Apologies for the broken pseudo-code.

Ah thank you, it’s good to get a confirmation that I’m not missing something obvious. I have a related question about dealing with variables here, namely:

In the current version I am using testmodel.datalogpt.eval, and therefore I can pass a dictionary containing the untransformed variables as keys and their values at the point of interest as arguments (in the test model above there’s no transformed variable but there are some in the model I want to use this for). Therefore, I can

  • Get the trace with trace_ = pm.util.dataset_to_point_dict(testtrace.posterior)
  • Convert the keys from variable names to actual variables. For each point index i run: {testmodel.named_vars[key]: value for key, value in trace_[i].items()}
  • Feed each point to testmodel.datalogpt.eval.

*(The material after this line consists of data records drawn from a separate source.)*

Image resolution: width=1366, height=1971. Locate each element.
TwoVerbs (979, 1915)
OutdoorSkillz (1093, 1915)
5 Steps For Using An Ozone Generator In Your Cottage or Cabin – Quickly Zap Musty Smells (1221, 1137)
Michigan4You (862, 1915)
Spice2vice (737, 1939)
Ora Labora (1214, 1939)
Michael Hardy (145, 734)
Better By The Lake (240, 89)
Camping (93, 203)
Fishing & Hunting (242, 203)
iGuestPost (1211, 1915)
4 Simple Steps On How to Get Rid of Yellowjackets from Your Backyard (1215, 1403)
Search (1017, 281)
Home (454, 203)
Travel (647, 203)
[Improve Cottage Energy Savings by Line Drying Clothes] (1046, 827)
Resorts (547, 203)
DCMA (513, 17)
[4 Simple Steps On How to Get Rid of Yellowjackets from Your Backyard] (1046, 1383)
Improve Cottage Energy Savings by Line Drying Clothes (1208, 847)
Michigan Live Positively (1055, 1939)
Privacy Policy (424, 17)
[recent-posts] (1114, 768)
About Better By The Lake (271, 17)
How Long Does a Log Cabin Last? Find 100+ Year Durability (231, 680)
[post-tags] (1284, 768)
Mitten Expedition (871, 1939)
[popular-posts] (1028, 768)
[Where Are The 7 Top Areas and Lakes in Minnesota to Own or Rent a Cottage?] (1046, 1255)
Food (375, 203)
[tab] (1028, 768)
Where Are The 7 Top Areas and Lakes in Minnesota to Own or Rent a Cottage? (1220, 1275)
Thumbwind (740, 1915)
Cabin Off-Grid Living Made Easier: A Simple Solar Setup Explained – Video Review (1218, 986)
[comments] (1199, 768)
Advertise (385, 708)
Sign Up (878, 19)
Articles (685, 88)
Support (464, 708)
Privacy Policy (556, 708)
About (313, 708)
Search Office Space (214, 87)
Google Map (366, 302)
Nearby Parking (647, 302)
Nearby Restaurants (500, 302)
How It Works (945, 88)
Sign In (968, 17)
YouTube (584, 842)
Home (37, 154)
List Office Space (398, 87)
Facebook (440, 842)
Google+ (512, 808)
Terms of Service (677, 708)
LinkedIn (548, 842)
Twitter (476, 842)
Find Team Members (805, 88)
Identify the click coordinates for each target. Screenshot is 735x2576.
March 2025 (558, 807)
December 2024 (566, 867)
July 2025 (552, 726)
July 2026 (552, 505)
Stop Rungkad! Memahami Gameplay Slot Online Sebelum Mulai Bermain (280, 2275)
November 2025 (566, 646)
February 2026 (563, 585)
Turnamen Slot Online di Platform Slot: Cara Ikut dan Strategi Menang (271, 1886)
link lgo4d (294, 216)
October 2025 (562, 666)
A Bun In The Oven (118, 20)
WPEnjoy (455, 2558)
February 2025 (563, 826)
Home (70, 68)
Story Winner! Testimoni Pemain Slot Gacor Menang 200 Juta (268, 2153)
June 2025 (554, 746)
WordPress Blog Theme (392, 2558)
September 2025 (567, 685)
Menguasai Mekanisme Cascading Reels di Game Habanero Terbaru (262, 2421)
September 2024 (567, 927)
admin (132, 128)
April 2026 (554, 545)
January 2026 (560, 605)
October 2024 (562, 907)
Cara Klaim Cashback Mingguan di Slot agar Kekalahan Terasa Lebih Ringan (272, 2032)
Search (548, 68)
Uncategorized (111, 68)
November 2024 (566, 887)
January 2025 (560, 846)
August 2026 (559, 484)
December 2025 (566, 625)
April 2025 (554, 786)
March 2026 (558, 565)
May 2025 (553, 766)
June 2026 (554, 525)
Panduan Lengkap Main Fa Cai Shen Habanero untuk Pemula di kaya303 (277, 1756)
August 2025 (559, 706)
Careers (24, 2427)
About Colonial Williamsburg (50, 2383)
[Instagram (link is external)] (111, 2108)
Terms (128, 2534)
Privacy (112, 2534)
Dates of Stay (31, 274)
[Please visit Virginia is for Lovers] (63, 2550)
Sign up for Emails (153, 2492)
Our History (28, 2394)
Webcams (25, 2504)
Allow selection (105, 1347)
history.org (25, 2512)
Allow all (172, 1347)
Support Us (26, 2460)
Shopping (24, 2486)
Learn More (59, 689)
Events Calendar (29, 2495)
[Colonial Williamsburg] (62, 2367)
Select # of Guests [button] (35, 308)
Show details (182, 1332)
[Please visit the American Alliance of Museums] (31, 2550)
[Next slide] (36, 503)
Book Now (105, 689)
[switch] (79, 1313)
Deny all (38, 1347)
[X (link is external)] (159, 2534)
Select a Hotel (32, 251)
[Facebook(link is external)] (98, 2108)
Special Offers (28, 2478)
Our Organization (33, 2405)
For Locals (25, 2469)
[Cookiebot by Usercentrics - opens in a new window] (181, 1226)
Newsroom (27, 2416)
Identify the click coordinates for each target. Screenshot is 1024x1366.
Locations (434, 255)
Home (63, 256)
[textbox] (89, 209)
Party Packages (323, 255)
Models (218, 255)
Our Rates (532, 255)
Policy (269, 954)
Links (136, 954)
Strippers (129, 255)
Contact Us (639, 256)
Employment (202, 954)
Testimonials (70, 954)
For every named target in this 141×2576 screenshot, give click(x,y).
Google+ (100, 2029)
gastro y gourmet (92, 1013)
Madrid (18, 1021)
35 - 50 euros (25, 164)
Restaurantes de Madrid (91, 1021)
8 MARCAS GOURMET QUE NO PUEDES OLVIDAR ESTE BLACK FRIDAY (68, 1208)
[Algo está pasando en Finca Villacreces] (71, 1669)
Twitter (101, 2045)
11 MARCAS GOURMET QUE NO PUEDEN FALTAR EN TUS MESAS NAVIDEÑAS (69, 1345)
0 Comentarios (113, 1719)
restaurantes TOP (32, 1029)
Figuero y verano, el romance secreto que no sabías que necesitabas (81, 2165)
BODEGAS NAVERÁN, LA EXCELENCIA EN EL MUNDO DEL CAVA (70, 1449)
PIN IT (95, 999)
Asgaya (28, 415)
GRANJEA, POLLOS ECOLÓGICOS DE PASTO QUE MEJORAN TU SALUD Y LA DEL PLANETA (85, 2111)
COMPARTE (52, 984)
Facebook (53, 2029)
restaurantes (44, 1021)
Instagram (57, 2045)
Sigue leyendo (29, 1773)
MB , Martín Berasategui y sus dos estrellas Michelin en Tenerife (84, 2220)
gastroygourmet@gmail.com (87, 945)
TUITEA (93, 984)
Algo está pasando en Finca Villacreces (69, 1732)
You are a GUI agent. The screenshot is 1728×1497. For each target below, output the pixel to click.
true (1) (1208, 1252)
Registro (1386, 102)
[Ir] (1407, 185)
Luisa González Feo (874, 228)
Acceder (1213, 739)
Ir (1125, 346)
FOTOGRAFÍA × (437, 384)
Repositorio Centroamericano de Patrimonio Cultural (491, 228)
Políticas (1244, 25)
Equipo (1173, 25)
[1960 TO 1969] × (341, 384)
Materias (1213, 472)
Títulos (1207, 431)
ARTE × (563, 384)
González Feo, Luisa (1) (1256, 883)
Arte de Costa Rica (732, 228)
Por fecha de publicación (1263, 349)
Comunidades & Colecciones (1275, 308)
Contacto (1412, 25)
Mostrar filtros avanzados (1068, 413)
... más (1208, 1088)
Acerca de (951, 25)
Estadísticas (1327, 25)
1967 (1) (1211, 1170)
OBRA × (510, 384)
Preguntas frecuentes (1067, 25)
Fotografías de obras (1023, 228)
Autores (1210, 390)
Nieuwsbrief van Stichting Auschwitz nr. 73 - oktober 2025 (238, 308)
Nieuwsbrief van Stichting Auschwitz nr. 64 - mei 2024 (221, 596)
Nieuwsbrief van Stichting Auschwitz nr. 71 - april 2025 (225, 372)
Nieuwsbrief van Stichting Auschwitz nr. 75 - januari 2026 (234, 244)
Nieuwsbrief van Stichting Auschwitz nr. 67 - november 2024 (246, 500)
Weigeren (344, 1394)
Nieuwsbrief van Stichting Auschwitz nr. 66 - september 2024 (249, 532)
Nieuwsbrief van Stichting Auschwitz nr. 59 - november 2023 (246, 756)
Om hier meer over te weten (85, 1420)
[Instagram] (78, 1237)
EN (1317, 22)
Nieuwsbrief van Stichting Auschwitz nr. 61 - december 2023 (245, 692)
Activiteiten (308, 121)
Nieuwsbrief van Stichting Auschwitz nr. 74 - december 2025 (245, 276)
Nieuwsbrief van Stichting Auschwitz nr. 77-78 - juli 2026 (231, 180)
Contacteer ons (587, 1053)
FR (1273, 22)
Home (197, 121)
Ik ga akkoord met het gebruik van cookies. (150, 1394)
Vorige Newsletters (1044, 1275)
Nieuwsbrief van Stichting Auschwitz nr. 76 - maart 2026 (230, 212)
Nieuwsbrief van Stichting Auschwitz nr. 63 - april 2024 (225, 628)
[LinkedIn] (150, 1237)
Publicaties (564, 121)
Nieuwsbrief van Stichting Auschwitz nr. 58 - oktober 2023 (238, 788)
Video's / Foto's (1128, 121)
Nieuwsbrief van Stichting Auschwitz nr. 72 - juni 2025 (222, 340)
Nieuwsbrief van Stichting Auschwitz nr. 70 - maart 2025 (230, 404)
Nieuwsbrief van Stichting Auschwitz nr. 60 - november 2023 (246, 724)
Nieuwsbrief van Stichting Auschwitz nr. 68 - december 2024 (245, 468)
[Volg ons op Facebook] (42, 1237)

However, if I use testmodel.fastfn(testmodel.datalogpt), the resulting function needs a dictionary with the transformed variable names as keys and the transformed values for the point of interest as arguments. I was wondering if there is a nice simple way / already implemented function to transform a dictionary with untransformed variables and their values to the corresponding transformed variables and values.

Thank you again for all the help!

Perhaps @junpenglao knows this? I am a bit out of touch with PyMC V3, so I don’t know it from the top of my head.

Also a little additional problem: Changing the line where a is defined to a = pm.HalfNormal('a') to get a transformed variable, and then running datalogp_fn = testmodel.fastfn(testmodel.datalogpt), it raises an error saying TypeError: Unknown input or state: a. The function has 2 named inputs (a_log__, dataset). So it looks like now the resulting function also requires the observed data, in contrast to the function with the initial model that only required a.